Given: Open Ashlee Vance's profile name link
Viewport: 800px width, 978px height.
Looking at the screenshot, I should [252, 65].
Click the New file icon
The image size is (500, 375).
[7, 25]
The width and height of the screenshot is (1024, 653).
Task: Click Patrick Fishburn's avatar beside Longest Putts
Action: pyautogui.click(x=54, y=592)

----

Reproduce each of the records word for word.

Given: Open Ashlee Vance's profile name link
Viewport: 800px width, 978px height.
Looking at the screenshot, I should [252, 65].
Click the New file icon
The image size is (500, 375).
[7, 25]
The width and height of the screenshot is (1024, 653).
Task: Click Patrick Fishburn's avatar beside Longest Putts
Action: pyautogui.click(x=54, y=592)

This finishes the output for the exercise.